***** SOURCE PASSAGE
Gold & Silver ads showed pretty much exclusively Gen 2 Pokémon (aside from the inescapable Pikachu). They made it seem like this new region would have its own ecosystem of new Pokémon. I was pretty young at the time, but I remember that this was the impression that they were giving us.

For Game Freak to have actually hidden away so many of their new Pokémon in the postgame feels like a weird bait-and-switch.

Maybe it was meant to try to make the games more mysterious, to give kids hard-to-find new Pokémon that they didn't even know existed until they heard stories about about them, to try to force moments like the "there's a Mew under the truck" rumor. But if so, I think that they way overshot this mark.

If there were no new pokemon in the last 3rd of the game players would have been pissed off.
They still could've had a few new Gen 2 Pokémon show up in the later part of the game without restricting them from the earlier parts as severely as they did. Just space them out more evenly.
Honestly, I don't think that the later parts of games should have a ton of new Pokémon, because then you're wondering where this thing was for the last 7 badges, and why you should add it to your team over some other Pokémon that you've already built up a connection to. Just evolved forms of previously-encountered Pokémon would be fine toward the end of a game.

And as for restricting a generation's new Pokémon only to the postgame, in general, I think that's a terrible thing to do. For any generation.
- Postgame legendaries for you to go find? Sure.
- Extra postgame Pokémon from outside of this generation's pokédex, maybe from generations with hard-to-get Pokémon because of hardware scarcity / no remakes for them? A welcome addition.
**********
***** EXERCISE MATERIAL
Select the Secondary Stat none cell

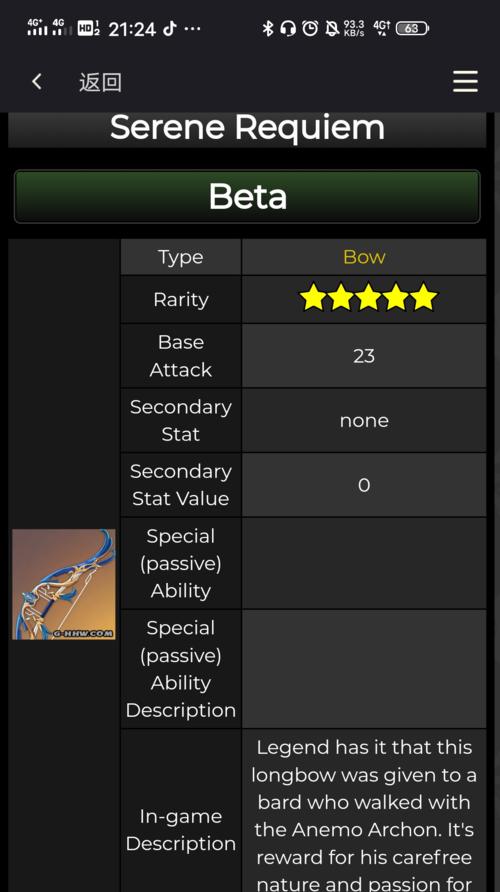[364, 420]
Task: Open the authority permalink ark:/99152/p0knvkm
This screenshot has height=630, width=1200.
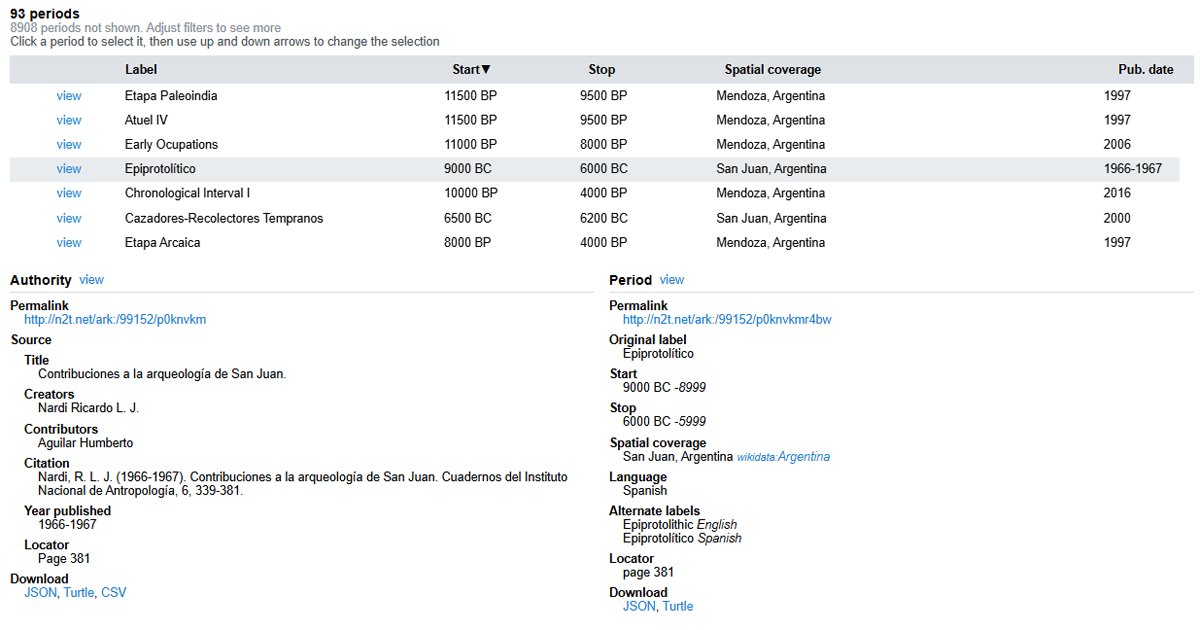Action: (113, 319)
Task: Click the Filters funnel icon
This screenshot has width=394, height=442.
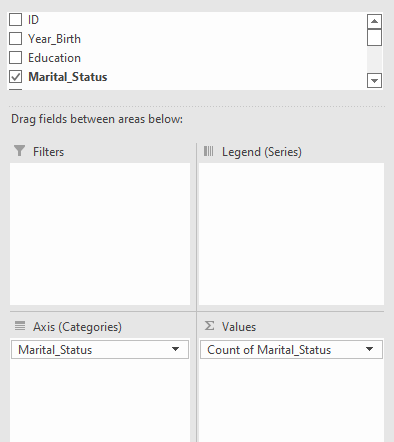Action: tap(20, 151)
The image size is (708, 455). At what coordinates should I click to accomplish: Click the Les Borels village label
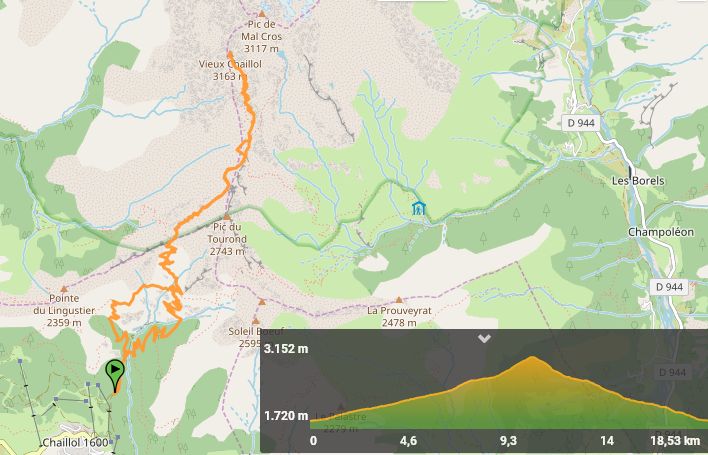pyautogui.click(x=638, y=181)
**********
***** EXERCISE MATERIAL
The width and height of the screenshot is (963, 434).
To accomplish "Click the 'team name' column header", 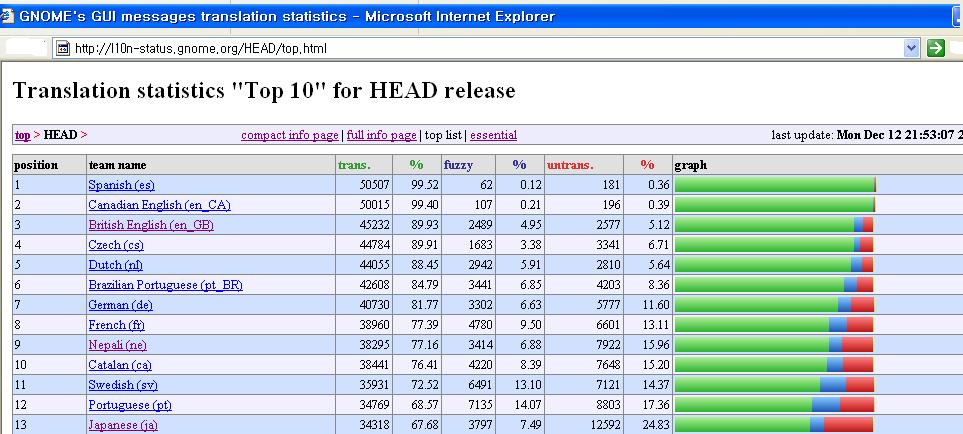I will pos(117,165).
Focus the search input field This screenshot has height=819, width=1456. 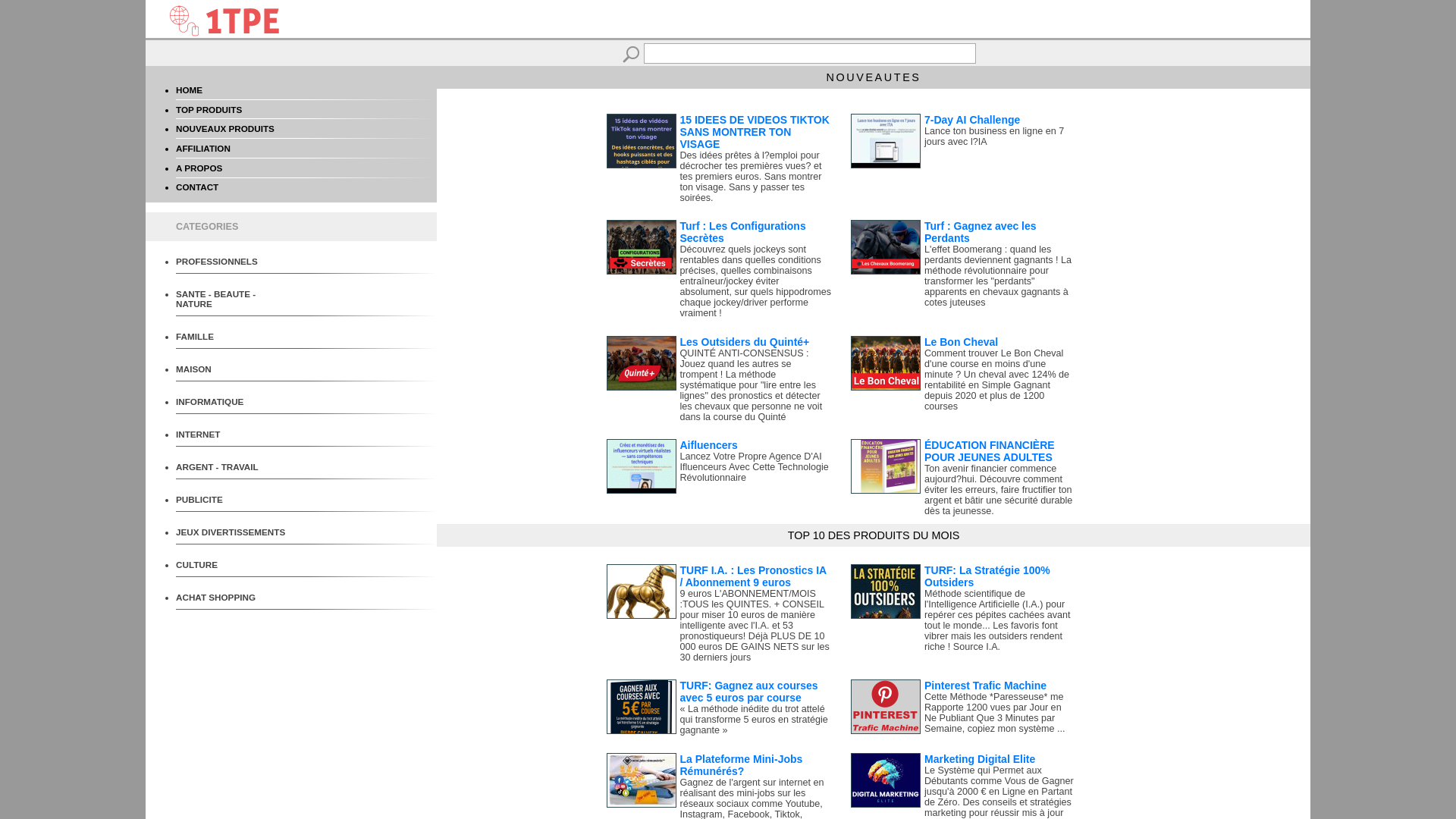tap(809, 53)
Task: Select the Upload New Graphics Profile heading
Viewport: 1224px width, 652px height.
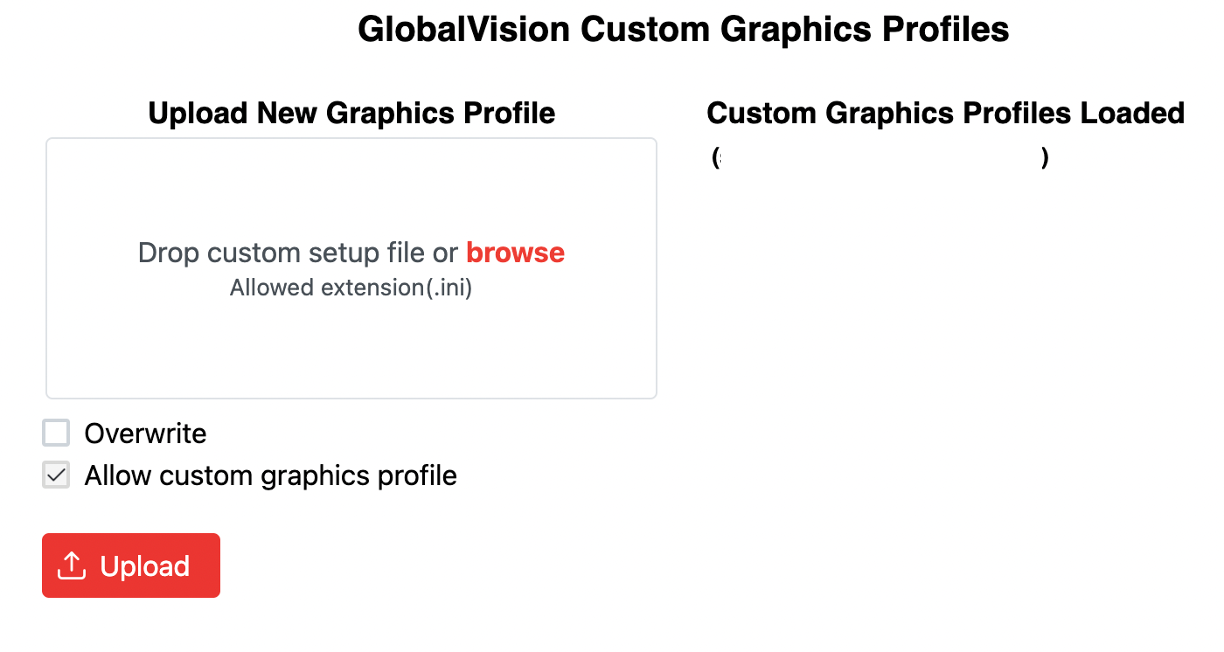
**********
***** EXERCISE MATERIAL
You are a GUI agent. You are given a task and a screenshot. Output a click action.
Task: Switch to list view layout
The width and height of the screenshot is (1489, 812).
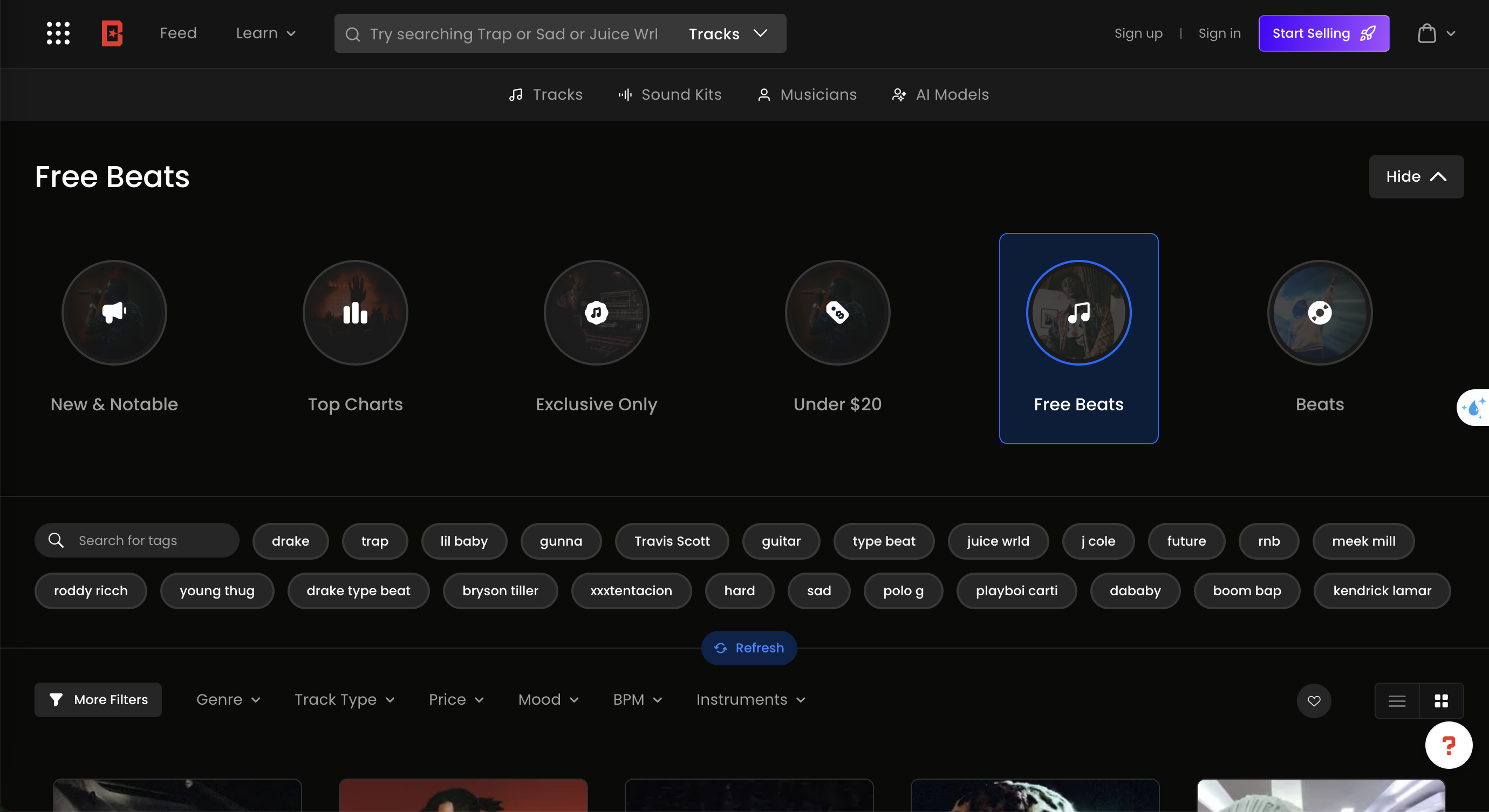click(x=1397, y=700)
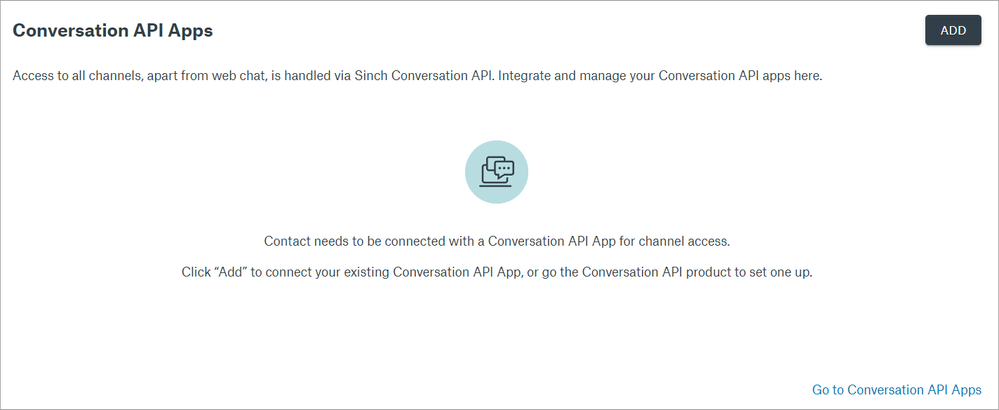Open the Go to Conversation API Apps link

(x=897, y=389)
**********
## WHAT THIS EXERCISE ASKS
• a. Please rewrite the entries starting at the line containing "Task: Open the" and ending at the line containing "pyautogui.click(x=638, y=181)", replacing "screenshot" with "capture" and changing nothing else. Leave the pictures out of your answer.
• b. Carry on the discussion of Gen 2 Pokémon in the postgame from its last line.

## TASK-BY-TASK RESULTS
• a.
Task: Open the authority permalink ark:/99152/p0knvkm
This capture has height=630, width=1200.
Action: (113, 319)
Task: Click the Filters funnel icon
This capture has width=394, height=442.
Action: tap(20, 151)
The image size is (708, 455). At what coordinates should I click to accomplish: Click the Les Borels village label
pyautogui.click(x=638, y=181)

• b.
- But run-of-the-mill Pokémon from a game's generation that would've been ordinary team members or memorable wild and trainer encounters, but now you can only find them after beating the league, making them complete footnotes to your journey, if not completely missable or forgettable? I don't like that. Postgame-exclusive normal-ass Pokémon encounters from that game's generation don't make me think, "ooh, good, extra content," it makes me think "wow, why couldn't we have had these before?" It feels like when a game releases with day-1 DLC, and it's obvious that the devs just held back some of the content that they'd made. There's not the same financial incentive in this case, but that just makes it feel dumber. Making their new generation feel smaller than it should've.

I'll concede that it's more difficult to say what the "postgame" really is in Gen 2, since Kanto had a whole second league for you to go through, so someone could say that stuff in Kanto is not technically postgame... but your journey through Johto still obviously seems like the main body of the game.
 
Yeah, Sinnoh, the northernmost, snowiest region in Pokemon doesn't have a lot of Fire Types.
The funniest thing about DP Sinnoh is that there's the same amount of ice type lines as there are fire type lines despite sinnoh being a snowy region. (chimchar and ponyta. Snover and sneasel). Even Hoenn, the tropical region had more ice types (Snorunt, spheal, and regice. Technically 4 fully evolved mons in the remakes since you're able to get froslass as well). I'm more concerned about the other design problems of DP personally like them being slower than RBY.

Also my personal headcanon is that DP and BDSP sinnoh takes place in a world where Team Magma/Aqua won and fucked up the climate and thus the biodiversity. Obviously from a game development prospective it's still awful.

Regarding the pokemon selection debate. I do think a good selection of pokemon is important but I also believe there shouldn't be too many. At most I think there should be just under or around 400 pokemon per regional dex, not too small, but also not overwhelming. The main fix for new pokemon being a small percentage of most modern dexes is to just overrepresent them, have most new pokemon lines be plentify throughout the game, while having old pokemon be limited to one or two areas. Imo, it's always better to overrepresent the new pokemon rather than underrepresent them, especially since the debut region is where most new pokemon shine. I'd honestly prefer this even if I personally dislike the new pokemon. I'd also be fine if all pokemon are TRANFERABLE into the game, but having ALL pokemon be in a single region is way too overwhelming.

I also think a regional dex can also help old pokemon shine as well if they're rare in their home region. For example, phanpy and venonat lines in SV.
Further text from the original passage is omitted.